▶ **Prompt**:
An unaltered copy of every line below is the expected output.
§
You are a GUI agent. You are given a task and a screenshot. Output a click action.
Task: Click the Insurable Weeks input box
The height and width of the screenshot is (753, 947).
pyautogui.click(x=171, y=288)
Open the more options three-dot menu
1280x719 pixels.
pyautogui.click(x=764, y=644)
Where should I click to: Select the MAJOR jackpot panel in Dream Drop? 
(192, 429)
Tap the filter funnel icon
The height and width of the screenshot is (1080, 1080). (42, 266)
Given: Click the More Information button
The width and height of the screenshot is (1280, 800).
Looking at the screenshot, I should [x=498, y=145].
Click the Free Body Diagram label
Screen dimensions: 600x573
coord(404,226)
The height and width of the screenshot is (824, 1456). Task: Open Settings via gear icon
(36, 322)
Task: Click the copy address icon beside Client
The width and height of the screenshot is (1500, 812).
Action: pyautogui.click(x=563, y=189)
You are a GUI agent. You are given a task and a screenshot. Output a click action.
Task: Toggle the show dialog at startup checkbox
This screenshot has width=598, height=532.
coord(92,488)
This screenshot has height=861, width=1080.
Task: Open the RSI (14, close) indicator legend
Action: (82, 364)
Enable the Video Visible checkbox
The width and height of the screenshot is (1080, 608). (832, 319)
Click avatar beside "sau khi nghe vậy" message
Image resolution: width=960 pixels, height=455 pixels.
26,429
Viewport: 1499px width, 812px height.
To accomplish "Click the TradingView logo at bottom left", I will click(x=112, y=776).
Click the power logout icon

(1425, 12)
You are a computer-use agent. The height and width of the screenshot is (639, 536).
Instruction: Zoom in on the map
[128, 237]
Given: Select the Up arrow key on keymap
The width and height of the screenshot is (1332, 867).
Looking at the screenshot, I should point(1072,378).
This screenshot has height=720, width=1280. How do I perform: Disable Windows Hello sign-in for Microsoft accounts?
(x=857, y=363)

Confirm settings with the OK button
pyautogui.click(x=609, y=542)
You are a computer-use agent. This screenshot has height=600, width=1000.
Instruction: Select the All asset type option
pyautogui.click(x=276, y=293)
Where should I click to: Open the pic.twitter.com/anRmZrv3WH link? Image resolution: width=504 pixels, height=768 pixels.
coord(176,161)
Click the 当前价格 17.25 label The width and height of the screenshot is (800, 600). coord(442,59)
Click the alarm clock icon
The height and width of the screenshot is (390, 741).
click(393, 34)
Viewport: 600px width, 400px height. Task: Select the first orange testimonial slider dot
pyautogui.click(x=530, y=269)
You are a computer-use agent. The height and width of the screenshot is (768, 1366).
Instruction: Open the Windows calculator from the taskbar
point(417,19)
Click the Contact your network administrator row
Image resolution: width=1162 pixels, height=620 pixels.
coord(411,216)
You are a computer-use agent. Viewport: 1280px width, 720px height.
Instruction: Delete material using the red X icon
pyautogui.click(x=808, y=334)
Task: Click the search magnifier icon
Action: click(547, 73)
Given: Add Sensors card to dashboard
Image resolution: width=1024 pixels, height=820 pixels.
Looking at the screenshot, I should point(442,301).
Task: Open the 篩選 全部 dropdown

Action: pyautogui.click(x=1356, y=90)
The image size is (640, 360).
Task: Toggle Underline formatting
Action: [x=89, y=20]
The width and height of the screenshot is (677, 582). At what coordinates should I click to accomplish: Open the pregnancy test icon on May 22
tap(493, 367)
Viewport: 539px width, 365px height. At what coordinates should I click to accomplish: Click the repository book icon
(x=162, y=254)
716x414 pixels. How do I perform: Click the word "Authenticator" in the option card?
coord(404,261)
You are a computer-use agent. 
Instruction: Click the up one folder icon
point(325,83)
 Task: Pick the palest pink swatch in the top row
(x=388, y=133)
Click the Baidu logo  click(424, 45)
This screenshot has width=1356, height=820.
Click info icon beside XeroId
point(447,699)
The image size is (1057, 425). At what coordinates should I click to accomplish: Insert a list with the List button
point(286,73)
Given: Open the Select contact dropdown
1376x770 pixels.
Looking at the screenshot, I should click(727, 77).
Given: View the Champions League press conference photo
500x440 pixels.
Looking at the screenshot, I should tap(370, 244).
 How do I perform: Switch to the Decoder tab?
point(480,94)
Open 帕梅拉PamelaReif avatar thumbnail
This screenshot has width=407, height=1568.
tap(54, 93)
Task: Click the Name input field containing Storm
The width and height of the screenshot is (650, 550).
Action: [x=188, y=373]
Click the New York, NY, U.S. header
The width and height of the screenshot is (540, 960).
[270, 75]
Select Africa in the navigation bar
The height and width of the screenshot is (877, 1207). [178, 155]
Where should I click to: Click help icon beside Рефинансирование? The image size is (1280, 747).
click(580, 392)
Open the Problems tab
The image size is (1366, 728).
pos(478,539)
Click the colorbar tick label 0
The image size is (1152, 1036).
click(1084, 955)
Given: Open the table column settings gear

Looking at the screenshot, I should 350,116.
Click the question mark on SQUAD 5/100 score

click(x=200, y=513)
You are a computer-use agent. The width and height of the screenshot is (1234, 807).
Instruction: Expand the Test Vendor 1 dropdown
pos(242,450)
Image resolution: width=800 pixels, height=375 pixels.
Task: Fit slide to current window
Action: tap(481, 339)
§
▶ **Output for this task**:
You are a GUI agent. You are given a task and a screenshot. Output a click action.
Task: Click the Insurable Weeks input box
The height and width of the screenshot is (753, 947).
pyautogui.click(x=171, y=288)
Open the more options three-dot menu
1280x719 pixels.
pyautogui.click(x=764, y=644)
Where should I click to: Select the MAJOR jackpot panel in Dream Drop? 
(192, 429)
Tap the filter funnel icon
The height and width of the screenshot is (1080, 1080). (42, 266)
Given: Click the More Information button
The width and height of the screenshot is (1280, 800).
Looking at the screenshot, I should [x=498, y=145].
Click the Free Body Diagram label
Screen dimensions: 600x573
coord(404,226)
The height and width of the screenshot is (824, 1456). Task: Open Settings via gear icon
(36, 322)
Task: Click the copy address icon beside Client
The width and height of the screenshot is (1500, 812).
Action: pyautogui.click(x=563, y=189)
You are a GUI agent. You are given a task and a screenshot. Output a click action.
Task: Toggle the show dialog at startup checkbox
This screenshot has width=598, height=532.
coord(92,488)
This screenshot has height=861, width=1080.
Task: Open the RSI (14, close) indicator legend
Action: (82, 364)
Enable the Video Visible checkbox
The width and height of the screenshot is (1080, 608). (832, 319)
Click avatar beside "sau khi nghe vậy" message
Image resolution: width=960 pixels, height=455 pixels.
26,429
Viewport: 1499px width, 812px height.
To accomplish "Click the TradingView logo at bottom left", I will click(x=112, y=776).
Click the power logout icon

(1425, 12)
You are a computer-use agent. The height and width of the screenshot is (639, 536).
Instruction: Zoom in on the map
[128, 237]
Given: Select the Up arrow key on keymap
The width and height of the screenshot is (1332, 867).
Looking at the screenshot, I should point(1072,378).
This screenshot has height=720, width=1280. How do I perform: Disable Windows Hello sign-in for Microsoft accounts?
(x=857, y=363)

Confirm settings with the OK button
pyautogui.click(x=609, y=542)
You are a computer-use agent. This screenshot has height=600, width=1000.
Instruction: Select the All asset type option
pyautogui.click(x=276, y=293)
Where should I click to: Open the pic.twitter.com/anRmZrv3WH link? Image resolution: width=504 pixels, height=768 pixels.
coord(176,161)
Click the 当前价格 17.25 label The width and height of the screenshot is (800, 600). coord(442,59)
Click the alarm clock icon
The height and width of the screenshot is (390, 741).
click(393, 34)
Viewport: 600px width, 400px height. Task: Select the first orange testimonial slider dot
pyautogui.click(x=530, y=269)
You are a computer-use agent. The height and width of the screenshot is (768, 1366).
Instruction: Open the Windows calculator from the taskbar
point(417,19)
Click the Contact your network administrator row
Image resolution: width=1162 pixels, height=620 pixels.
coord(411,216)
You are a computer-use agent. Viewport: 1280px width, 720px height.
Instruction: Delete material using the red X icon
pyautogui.click(x=808, y=334)
Task: Click the search magnifier icon
Action: click(547, 73)
Given: Add Sensors card to dashboard
Image resolution: width=1024 pixels, height=820 pixels.
Looking at the screenshot, I should point(442,301).
Task: Open the 篩選 全部 dropdown

Action: pyautogui.click(x=1356, y=90)
The image size is (640, 360).
Task: Toggle Underline formatting
Action: [x=89, y=20]
The width and height of the screenshot is (677, 582). At what coordinates should I click to accomplish: Open the pregnancy test icon on May 22
tap(493, 367)
Viewport: 539px width, 365px height. At what coordinates should I click to accomplish: Click the repository book icon
(x=162, y=254)
716x414 pixels. How do I perform: Click the word "Authenticator" in the option card?
coord(404,261)
You are a computer-use agent. 
Instruction: Click the up one folder icon
point(325,83)
 Task: Pick the palest pink swatch in the top row
(x=388, y=133)
Click the Baidu logo  click(424, 45)
This screenshot has width=1356, height=820.
Click info icon beside XeroId
point(447,699)
The image size is (1057, 425). At what coordinates should I click to accomplish: Insert a list with the List button
point(286,73)
Given: Open the Select contact dropdown
1376x770 pixels.
Looking at the screenshot, I should click(727, 77).
Given: View the Champions League press conference photo
500x440 pixels.
Looking at the screenshot, I should tap(370, 244).
 How do I perform: Switch to the Decoder tab?
point(480,94)
Open 帕梅拉PamelaReif avatar thumbnail
This screenshot has width=407, height=1568.
tap(54, 93)
Task: Click the Name input field containing Storm
The width and height of the screenshot is (650, 550).
Action: [x=188, y=373]
Click the New York, NY, U.S. header
The width and height of the screenshot is (540, 960).
[270, 75]
Select Africa in the navigation bar
The height and width of the screenshot is (877, 1207). [178, 155]
Where should I click to: Click help icon beside Рефинансирование? The image size is (1280, 747).
click(580, 392)
Open the Problems tab
The image size is (1366, 728).
pos(478,539)
Click the colorbar tick label 0
The image size is (1152, 1036).
click(1084, 955)
Given: Open the table column settings gear

Looking at the screenshot, I should 350,116.
Click the question mark on SQUAD 5/100 score

click(x=200, y=513)
You are a computer-use agent. The width and height of the screenshot is (1234, 807).
Instruction: Expand the Test Vendor 1 dropdown
pos(242,450)
Image resolution: width=800 pixels, height=375 pixels.
Task: Fit slide to current window
Action: tap(481, 339)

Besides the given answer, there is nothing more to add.